== Problem details ==
Out of the data below, copy every line with the string "social".
*** Opening of Dataset excerpts ***
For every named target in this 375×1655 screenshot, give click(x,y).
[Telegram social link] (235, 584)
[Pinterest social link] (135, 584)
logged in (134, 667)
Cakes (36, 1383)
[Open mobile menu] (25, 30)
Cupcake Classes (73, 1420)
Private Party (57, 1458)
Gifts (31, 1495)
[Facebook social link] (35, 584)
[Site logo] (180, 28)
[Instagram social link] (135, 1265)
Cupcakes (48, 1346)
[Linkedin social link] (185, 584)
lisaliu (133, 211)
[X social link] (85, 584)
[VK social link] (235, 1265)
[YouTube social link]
*** Close of Dataset excerpts ***
*** Opening of Dataset excerpts ***
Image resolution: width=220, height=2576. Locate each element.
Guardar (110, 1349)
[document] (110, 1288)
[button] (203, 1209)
*** Close of Dataset excerpts ***
== Your solution ==
[Telegram social link] (235, 584)
[Pinterest social link] (135, 584)
[Facebook social link] (35, 584)
[Instagram social link] (135, 1265)
[Linkedin social link] (185, 584)
[X social link] (85, 584)
[VK social link] (235, 1265)
[YouTube social link]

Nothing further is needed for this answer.